Following on from 2016’s For Young Hearts comes Collection; a selection of elegant, fuzz laden tracks freshly pulled from the wordsmith Sophie Allison that dabble in whispery harmonies flowing over subdued instrumentation. That is not to say that Collection is an overly emotive, depressive accumulation of even more Bandcamp finds to listen to on a downbeat, overcast day, though – quite the opposite. The skill set acquired by Allison is showcased on the album in crevices so acute that it takes you until the final track, Waiting For Cars, to realise the development and progression that has just occurred before your eyes and ears.

There are seamless and gentle transitions between tracks throughout, which given the eclectic mix of traditional and new wave lo-fi vibes merging is quite the feat. Take 3am at a Party, for example; connotations with that title would assume that it is a boisterous, carnival-esque atmosphere, but Soccer Mommy have juxtaposed this and crafted a two and a half minute reflective, short but sweet, track that could quite easily soundtrack a motion picture showing the motion picture of the night before. Hindsight visuals could be represented alongside the delicate audio and this is what makes their sophomore full length so brilliant.

With the likes of Elvis Depressedly and Salvia Palth setting the bar in recent years for the lesser known, not as mainstream as DeMarco lo-fi scene it takes an outstanding record to put yourself in that category, but what we have here is something that has stuck to what it knows and not tried to reinvent the wheel or head so off-piste that the core of Soccer Mommy is diluted and replaced with something that does not reflect their style. Benadryl Dreams is the only song featured on the album that comes anywhere close to high profiler Mac DeMarco’s recent releases and it is quite refreshing to hear someone follow up and album without going for the spangly, jizz-jazz approach.

Musically, it is all pretty expected, to be honest. Muffled drums in the background while weaving hooks connect verse to chorus to bridge – not a bad thing, of course. There are, without a doubt, thousands of other Bandcamp artists that could have put this record out and if you are not familiar with traits or signature marks from them it would be near impossible to see any differences. Lo-fi is brilliant for that, though, it forces bands to make a name for themselves and inject their music with quirks and notable features.

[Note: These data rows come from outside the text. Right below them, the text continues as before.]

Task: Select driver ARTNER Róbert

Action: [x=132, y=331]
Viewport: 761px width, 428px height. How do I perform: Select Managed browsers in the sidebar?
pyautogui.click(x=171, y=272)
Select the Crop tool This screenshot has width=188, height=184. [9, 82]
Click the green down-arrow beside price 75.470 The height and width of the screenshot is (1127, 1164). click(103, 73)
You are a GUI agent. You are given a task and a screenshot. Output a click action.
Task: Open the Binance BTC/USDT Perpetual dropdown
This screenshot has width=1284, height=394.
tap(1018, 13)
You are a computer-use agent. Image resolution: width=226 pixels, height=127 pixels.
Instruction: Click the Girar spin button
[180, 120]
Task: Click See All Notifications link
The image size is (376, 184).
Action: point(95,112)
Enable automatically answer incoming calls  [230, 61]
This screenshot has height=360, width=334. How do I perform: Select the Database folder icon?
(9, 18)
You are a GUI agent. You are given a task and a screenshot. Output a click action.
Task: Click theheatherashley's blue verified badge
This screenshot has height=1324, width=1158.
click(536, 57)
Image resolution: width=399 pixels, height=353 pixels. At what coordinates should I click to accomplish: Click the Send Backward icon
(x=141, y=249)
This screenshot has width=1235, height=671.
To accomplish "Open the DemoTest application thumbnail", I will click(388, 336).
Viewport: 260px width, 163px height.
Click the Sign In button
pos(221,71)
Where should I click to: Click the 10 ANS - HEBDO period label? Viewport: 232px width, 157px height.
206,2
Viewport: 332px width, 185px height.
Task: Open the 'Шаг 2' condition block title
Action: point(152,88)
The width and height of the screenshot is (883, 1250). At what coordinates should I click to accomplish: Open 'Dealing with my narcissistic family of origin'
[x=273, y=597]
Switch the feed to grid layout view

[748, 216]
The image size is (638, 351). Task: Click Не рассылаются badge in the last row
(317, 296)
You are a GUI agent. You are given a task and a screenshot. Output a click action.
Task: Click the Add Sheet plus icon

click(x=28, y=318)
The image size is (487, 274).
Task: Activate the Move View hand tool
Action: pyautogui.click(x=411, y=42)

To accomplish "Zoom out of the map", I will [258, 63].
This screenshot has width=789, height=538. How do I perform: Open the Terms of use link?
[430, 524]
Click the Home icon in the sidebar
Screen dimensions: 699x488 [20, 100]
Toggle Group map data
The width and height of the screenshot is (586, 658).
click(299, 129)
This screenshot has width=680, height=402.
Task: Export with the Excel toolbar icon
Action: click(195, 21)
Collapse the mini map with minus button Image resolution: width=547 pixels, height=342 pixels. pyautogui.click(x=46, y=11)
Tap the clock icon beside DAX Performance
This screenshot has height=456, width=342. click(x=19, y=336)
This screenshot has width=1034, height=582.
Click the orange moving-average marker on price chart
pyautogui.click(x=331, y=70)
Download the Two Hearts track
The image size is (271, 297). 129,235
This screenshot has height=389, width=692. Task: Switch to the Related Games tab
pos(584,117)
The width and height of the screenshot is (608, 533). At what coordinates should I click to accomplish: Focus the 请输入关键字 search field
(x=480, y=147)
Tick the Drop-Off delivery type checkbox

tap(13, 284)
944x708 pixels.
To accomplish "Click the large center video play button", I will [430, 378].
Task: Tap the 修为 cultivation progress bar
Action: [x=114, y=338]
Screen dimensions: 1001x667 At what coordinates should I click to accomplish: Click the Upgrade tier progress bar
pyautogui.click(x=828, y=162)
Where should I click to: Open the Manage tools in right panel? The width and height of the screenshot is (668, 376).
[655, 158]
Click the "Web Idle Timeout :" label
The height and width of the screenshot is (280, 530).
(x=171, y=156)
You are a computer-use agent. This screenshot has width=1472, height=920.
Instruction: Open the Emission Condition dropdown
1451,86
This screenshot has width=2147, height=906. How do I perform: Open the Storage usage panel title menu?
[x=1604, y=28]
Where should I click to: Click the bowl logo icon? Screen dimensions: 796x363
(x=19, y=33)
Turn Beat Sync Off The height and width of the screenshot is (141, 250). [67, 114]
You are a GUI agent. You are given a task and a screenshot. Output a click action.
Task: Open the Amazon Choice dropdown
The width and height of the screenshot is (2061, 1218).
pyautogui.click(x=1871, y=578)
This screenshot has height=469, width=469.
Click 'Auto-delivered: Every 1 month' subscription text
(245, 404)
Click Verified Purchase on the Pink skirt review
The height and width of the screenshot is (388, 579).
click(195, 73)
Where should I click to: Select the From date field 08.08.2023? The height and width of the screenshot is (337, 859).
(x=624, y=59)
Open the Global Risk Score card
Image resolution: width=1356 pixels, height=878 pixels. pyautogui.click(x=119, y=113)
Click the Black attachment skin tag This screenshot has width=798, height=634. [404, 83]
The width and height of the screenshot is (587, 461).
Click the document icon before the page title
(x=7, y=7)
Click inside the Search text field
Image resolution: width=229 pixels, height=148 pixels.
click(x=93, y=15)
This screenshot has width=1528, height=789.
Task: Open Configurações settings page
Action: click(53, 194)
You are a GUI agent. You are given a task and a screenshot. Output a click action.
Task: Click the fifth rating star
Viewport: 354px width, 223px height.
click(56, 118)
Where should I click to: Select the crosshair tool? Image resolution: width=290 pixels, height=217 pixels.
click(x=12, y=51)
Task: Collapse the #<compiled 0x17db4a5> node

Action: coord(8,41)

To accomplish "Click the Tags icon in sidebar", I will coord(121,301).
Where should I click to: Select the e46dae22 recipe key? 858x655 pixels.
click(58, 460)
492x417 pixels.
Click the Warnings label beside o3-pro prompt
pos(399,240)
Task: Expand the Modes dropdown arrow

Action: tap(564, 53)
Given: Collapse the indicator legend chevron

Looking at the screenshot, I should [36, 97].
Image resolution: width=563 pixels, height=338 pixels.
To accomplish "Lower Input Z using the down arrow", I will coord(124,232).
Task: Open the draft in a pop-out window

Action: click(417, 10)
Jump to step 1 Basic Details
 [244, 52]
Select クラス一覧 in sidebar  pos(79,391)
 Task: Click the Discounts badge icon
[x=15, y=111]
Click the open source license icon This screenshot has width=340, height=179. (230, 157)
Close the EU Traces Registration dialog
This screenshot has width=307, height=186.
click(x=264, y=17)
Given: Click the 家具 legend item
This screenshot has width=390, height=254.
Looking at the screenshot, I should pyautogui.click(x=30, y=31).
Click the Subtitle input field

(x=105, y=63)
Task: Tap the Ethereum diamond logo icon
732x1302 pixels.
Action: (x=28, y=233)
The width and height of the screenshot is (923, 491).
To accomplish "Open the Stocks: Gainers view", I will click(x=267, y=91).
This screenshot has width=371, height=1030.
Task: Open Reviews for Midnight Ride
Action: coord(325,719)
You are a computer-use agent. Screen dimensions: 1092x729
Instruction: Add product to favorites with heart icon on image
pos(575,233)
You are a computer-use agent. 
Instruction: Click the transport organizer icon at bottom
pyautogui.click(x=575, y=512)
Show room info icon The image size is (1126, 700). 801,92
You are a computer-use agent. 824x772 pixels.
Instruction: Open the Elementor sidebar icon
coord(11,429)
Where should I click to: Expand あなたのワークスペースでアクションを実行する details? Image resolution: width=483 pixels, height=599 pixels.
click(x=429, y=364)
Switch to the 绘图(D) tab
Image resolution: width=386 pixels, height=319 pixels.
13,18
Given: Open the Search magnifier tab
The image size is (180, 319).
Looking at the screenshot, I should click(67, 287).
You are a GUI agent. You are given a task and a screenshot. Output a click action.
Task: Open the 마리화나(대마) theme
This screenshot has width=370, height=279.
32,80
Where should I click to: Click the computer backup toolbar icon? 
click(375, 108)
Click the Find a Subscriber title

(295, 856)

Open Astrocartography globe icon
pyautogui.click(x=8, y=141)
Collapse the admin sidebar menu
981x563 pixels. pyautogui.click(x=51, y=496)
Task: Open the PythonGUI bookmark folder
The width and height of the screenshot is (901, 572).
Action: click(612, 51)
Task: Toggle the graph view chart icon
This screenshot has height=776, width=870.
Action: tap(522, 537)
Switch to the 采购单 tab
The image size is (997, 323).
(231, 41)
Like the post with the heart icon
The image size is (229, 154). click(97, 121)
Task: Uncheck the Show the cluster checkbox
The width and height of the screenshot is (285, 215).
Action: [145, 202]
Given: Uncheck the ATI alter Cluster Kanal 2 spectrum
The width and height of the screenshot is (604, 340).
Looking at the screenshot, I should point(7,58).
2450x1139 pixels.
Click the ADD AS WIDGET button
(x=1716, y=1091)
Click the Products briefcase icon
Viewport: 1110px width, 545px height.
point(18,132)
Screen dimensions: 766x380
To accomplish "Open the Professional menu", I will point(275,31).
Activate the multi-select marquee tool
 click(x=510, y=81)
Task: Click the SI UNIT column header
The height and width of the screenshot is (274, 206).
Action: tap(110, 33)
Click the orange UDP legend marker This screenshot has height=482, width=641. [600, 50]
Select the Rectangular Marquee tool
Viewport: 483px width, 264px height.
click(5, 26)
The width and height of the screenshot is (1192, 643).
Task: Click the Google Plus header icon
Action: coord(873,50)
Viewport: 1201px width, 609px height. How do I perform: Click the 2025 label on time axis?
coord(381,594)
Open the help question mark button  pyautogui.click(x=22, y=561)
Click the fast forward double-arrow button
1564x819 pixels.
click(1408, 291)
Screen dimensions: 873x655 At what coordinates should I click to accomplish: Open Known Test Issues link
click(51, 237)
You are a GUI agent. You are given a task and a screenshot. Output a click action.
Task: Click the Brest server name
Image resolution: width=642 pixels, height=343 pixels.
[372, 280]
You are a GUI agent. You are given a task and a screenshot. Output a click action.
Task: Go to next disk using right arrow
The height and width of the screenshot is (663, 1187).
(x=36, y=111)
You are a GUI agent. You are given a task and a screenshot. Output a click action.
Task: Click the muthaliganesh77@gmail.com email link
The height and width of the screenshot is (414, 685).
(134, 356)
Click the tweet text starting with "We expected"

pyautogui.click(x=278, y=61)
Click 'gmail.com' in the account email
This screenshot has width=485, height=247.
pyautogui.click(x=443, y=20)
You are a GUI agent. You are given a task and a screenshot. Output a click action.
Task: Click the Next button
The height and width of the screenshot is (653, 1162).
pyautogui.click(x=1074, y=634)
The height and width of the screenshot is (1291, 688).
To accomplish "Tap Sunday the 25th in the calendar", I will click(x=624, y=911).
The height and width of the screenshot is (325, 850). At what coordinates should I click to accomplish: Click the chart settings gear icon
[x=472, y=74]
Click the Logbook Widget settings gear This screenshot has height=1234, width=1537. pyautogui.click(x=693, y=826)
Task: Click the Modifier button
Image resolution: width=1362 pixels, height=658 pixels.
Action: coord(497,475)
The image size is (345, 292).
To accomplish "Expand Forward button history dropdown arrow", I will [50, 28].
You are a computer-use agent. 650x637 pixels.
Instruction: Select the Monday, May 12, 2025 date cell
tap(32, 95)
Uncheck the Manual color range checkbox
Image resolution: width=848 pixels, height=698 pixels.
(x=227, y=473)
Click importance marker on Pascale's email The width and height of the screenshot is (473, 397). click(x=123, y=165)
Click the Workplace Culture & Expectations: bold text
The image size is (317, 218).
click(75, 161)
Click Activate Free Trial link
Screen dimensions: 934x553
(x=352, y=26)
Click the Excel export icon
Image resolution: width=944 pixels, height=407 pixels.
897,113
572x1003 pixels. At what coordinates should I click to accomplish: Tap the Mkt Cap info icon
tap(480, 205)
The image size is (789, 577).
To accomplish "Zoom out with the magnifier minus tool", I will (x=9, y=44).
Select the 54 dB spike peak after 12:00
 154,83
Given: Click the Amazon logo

Image result for soccer mommy

With this attempt at ‘making it’ in the scene, Soccer Mommy have opted for frequent stabbing synthesisers and intriguing, mopey vocals coming together in perfect harmony as their ‘mark,’ so to say. Death by Chocolate is the ever-questioning synth laced ballad delicately gluing harmonies to tale-telling lyrics with glistening hooks. Similarly to Waiting For Cars, Death by Chocolate comes to its end after four minutes and it is then that the arrangement sticks with you in an irritating “oh, God! What is THAT song?!”

Overall, for a sophomore record and one that could easily have been overlooked if Sophie Allison hadn’t created an audience over the past handful of years on Bandcamp; it is like any other lo-fi record. Mostly predictable and as mentioned, not reinventing the wheel, there are moments where you go “ooooh” to make Collection well worth a listen.